The Potential of Machine Learning for Compiling Standardized Zoning Data

Illustration by Rhiannon Newman for the Urban InstituteZoning codes, or the official documents that regulate a jurisdiction’s land use, contain an infinite amount of data about what buildings may be inbuilt an area and the way they may be used, with clear implications for racial equity, housing affordability, economic development, and environmental impact. Yet zoning documents are sometimes long, complex, unstandardized, and sometimes handwritten, making the extraction of those data difficult. Without clear, standardized zoning data, researchers and policymakers lack empirical evidence to reply questions on how zoning affects housing supply and to pursue specific reforms.
Many states have begun to construct towards a National Zoning Atlas, which might collect data for every zoning district, the smallest regulatory constructing blocks inside a jurisdiction, in a single place. But constructing and updating this atlas requires a significant manual effort. To ease this process, we partnered with Sara Bronin and the National Zoning Atlas to explore how text evaluation and natural language processing methods could help automate collecting standardized zoning data, publishing a report with findings and reflections from our pilot project.

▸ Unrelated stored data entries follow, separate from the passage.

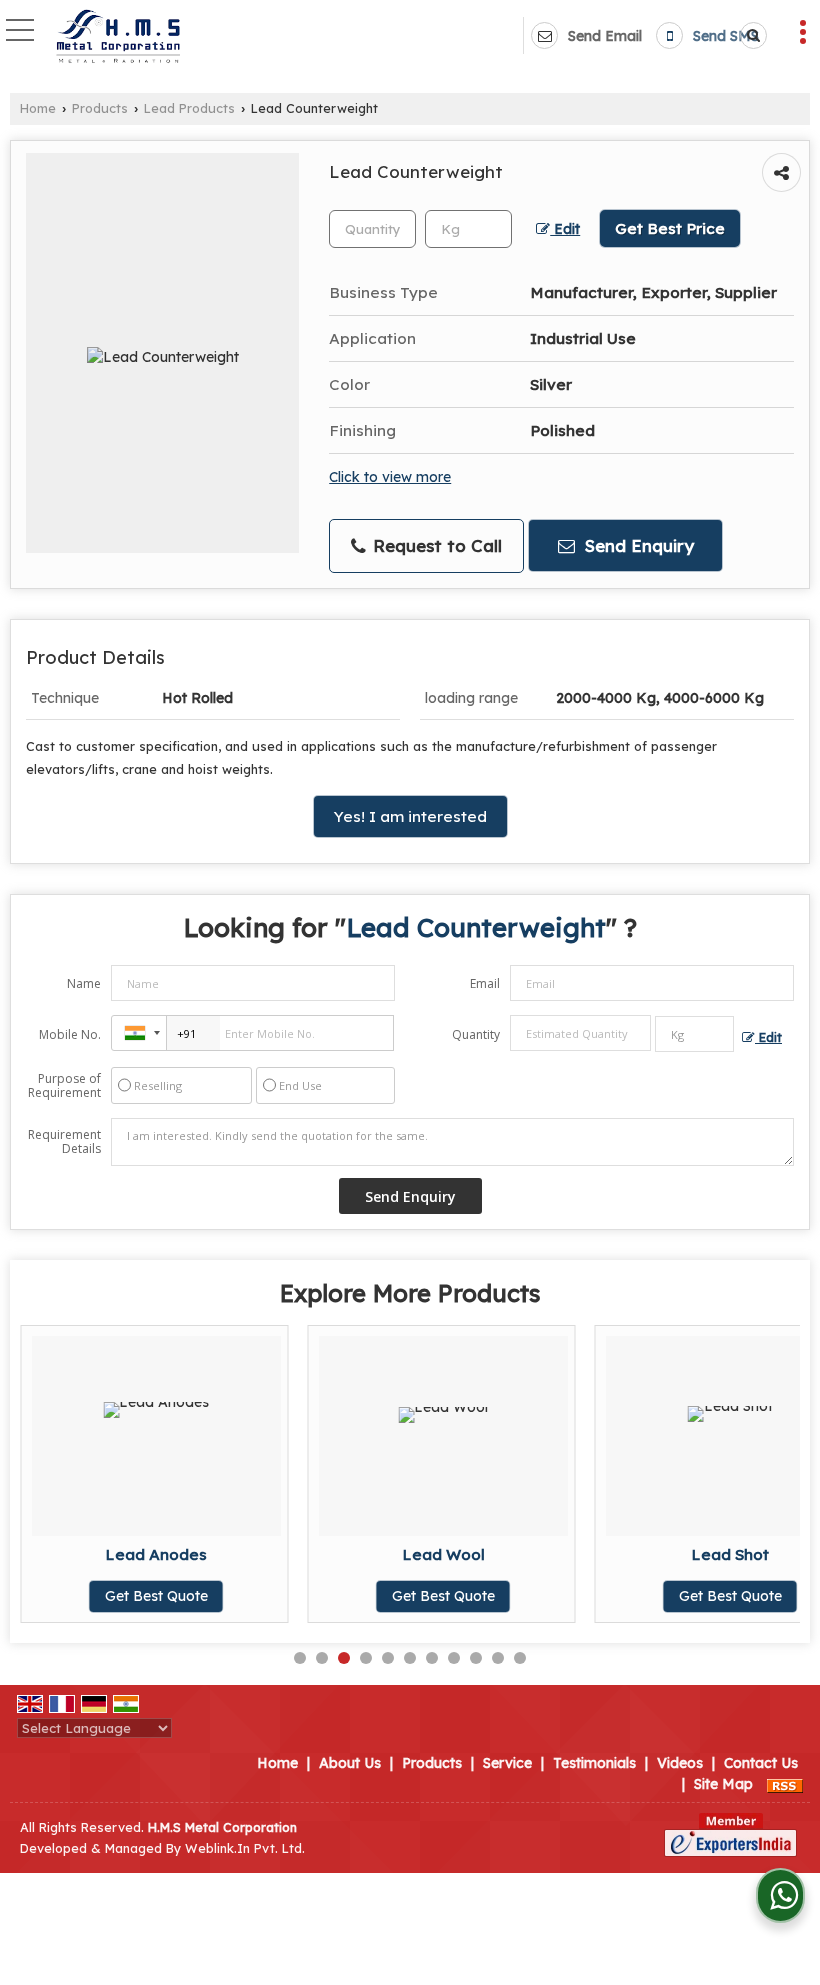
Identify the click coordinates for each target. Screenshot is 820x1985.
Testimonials (594, 1763)
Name (84, 983)
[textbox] (468, 229)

To gauge how much of the info collection process could possibly be automated, we conducted an illustrative case study with Connecticut data, desiring to expand to the remainder of the country if we were successful. Importantly for this case study, we had access to “ground truth” data from the Connecticut Zoning Atlas, which we could compare against our results. If the outcomes were sufficiently encouraging, we could extend to other states where we don’t have already got benchmark data. Our methodology consisted of 4 major steps, each of which presented unique challenges, that are illustrated within the diagram below:

Step one for any data collection process, automated or manual, is to collect all of the documents in our “universe” — on this case, all jurisdictions in Connecticut. Luckily for us, the National Zoning Atlas team in Connecticut, led by Sara Bronin, has diligently collected zoning codes and maps from quite a lot of sources, including municipal web sites, GIS repositories, local law databases, and even manual outreach to jurisdiction staff. Although unnecessary for our case study, web scraping techniques could lighten the burden of this step for other states.
After saving documents in PDF, PNG, or JPEG format, we extracted the text using Amazon Web Services’s Textract Optical Character Recognition (OCR) software. Textract returns a series of JSON objects for every document that contain the output from text extraction, which we wrangled and appended into pandas dataframes in Python for further evaluation.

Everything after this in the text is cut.